What you should do:
Reproduce, unchanged, the lines between the one holding "The height and" and the last line of the records, including both ends, but no pictures.

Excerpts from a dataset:
┄┄┄┄┄┄┄┄┄┄

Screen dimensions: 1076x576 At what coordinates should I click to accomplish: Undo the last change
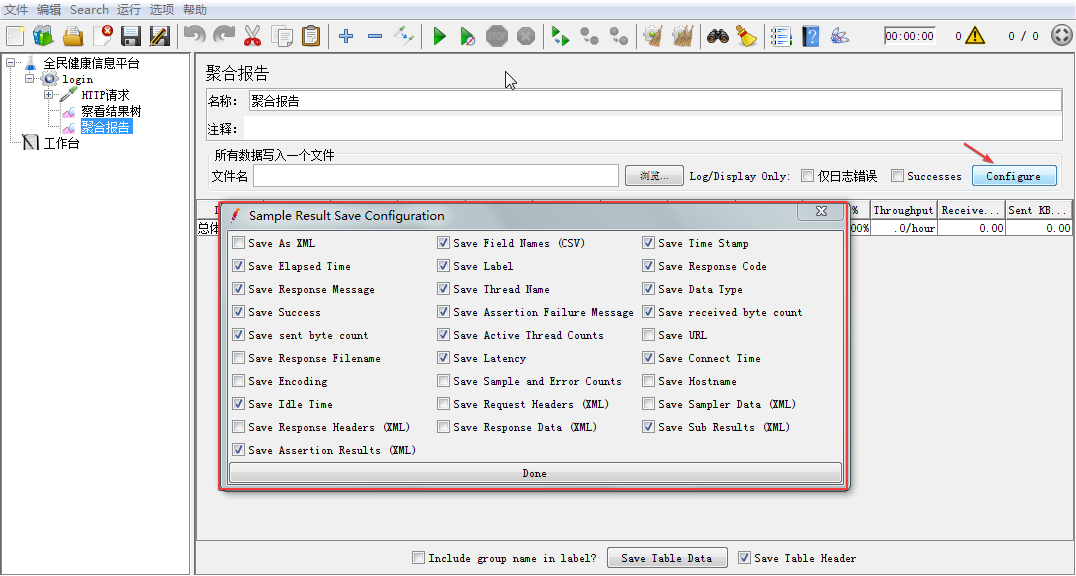pyautogui.click(x=193, y=35)
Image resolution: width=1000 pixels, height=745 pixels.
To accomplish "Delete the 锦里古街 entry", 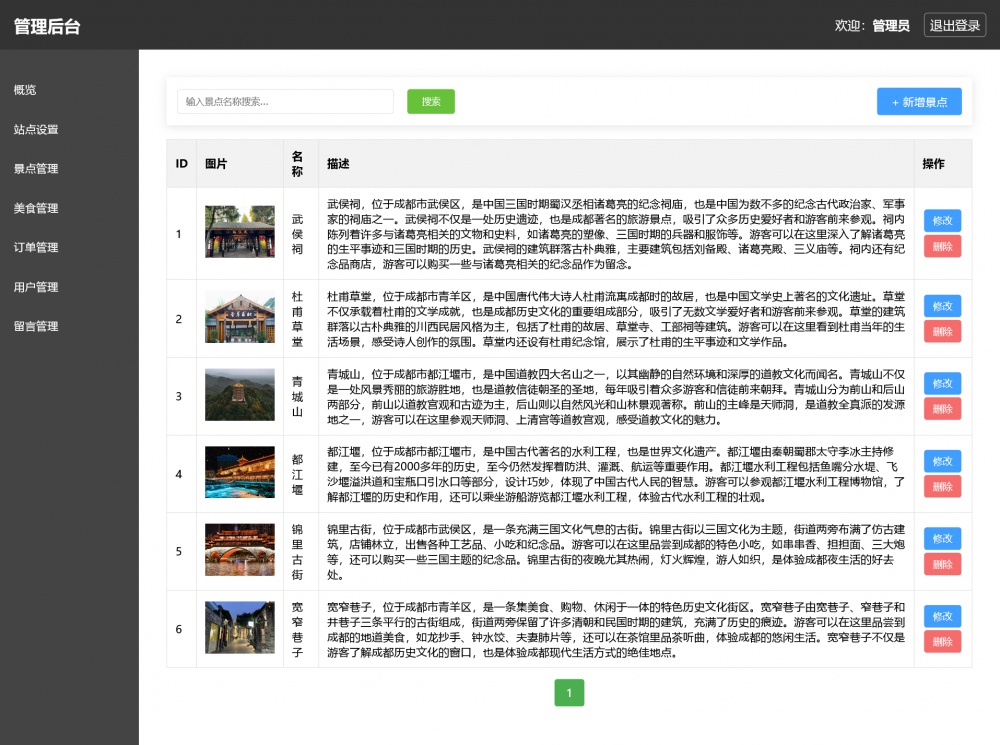I will pos(942,564).
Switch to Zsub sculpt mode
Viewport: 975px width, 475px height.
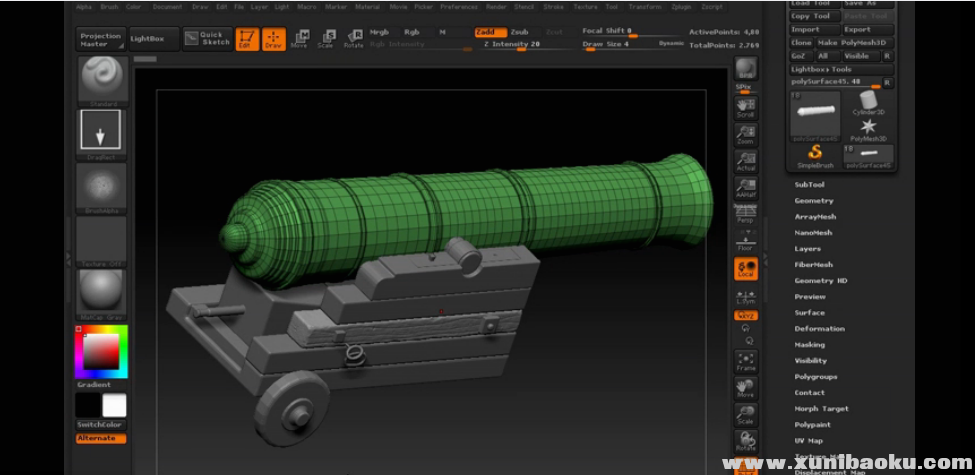pos(519,32)
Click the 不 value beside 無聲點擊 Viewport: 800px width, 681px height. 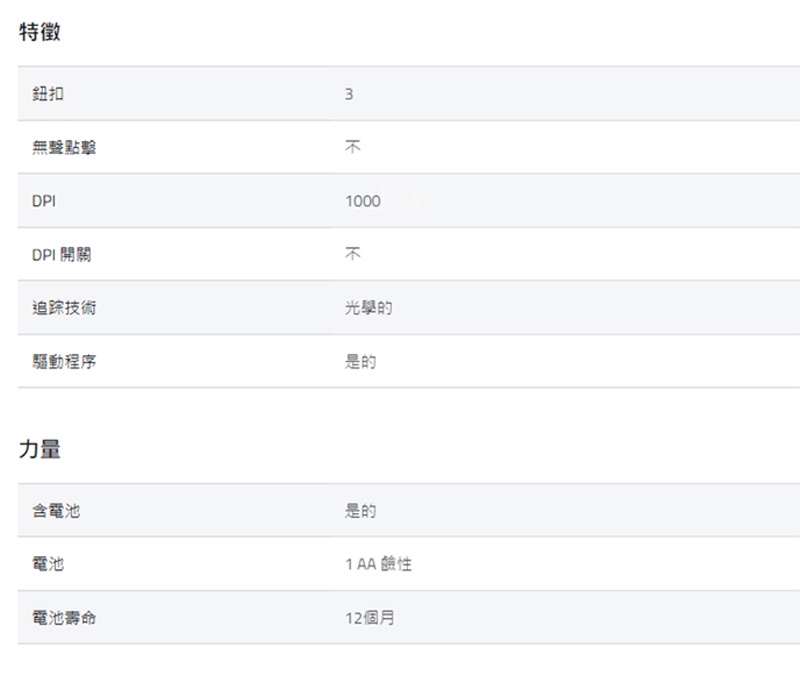pyautogui.click(x=353, y=148)
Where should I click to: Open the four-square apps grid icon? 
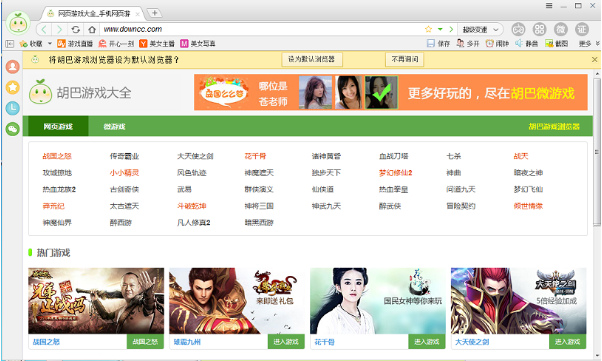point(539,29)
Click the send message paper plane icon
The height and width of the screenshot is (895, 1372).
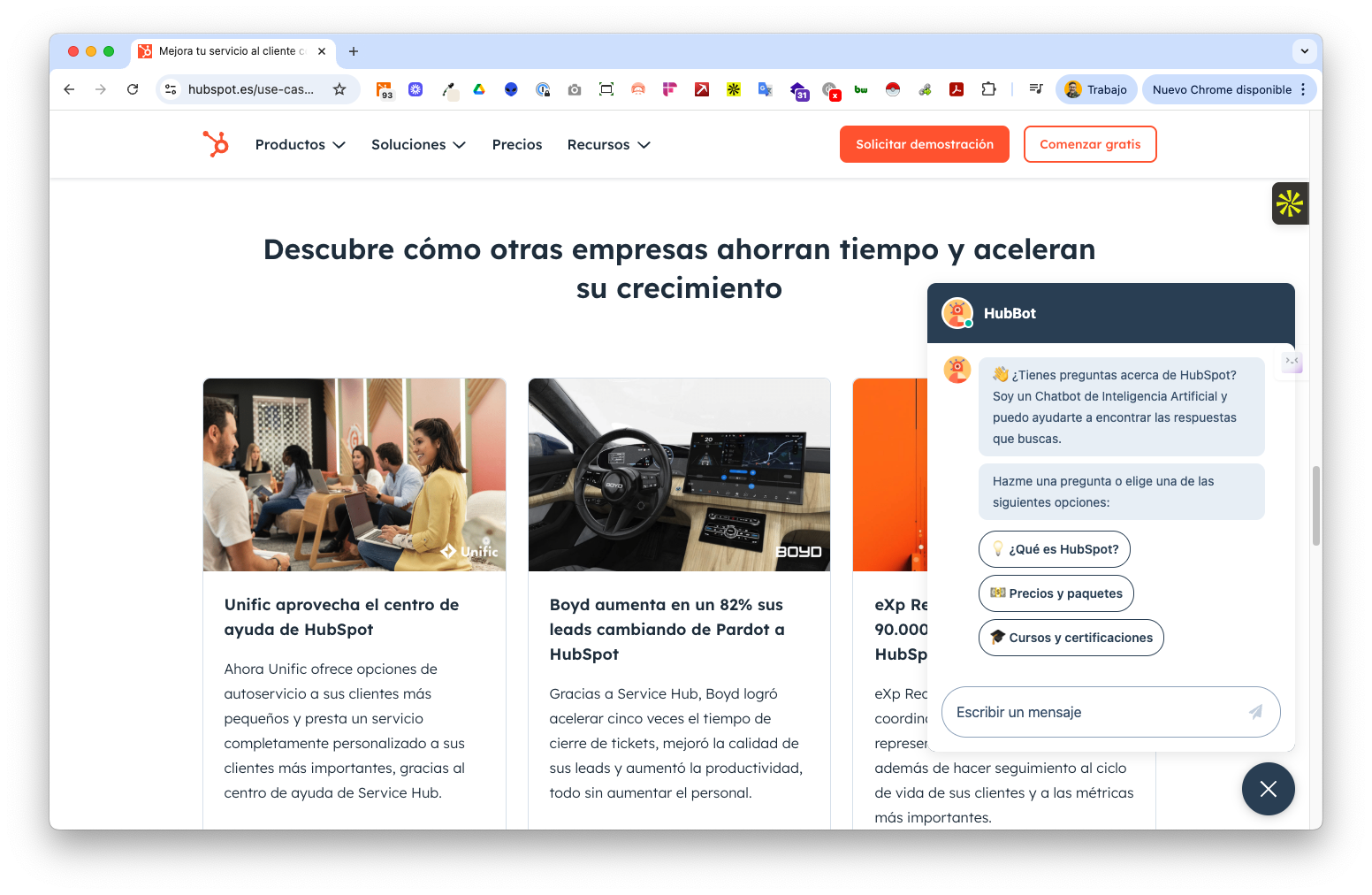click(x=1255, y=712)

┄┄┄┄┄┄┄┄┄┄

Expected answer:
The height and width of the screenshot is (895, 1372).
click(x=1255, y=712)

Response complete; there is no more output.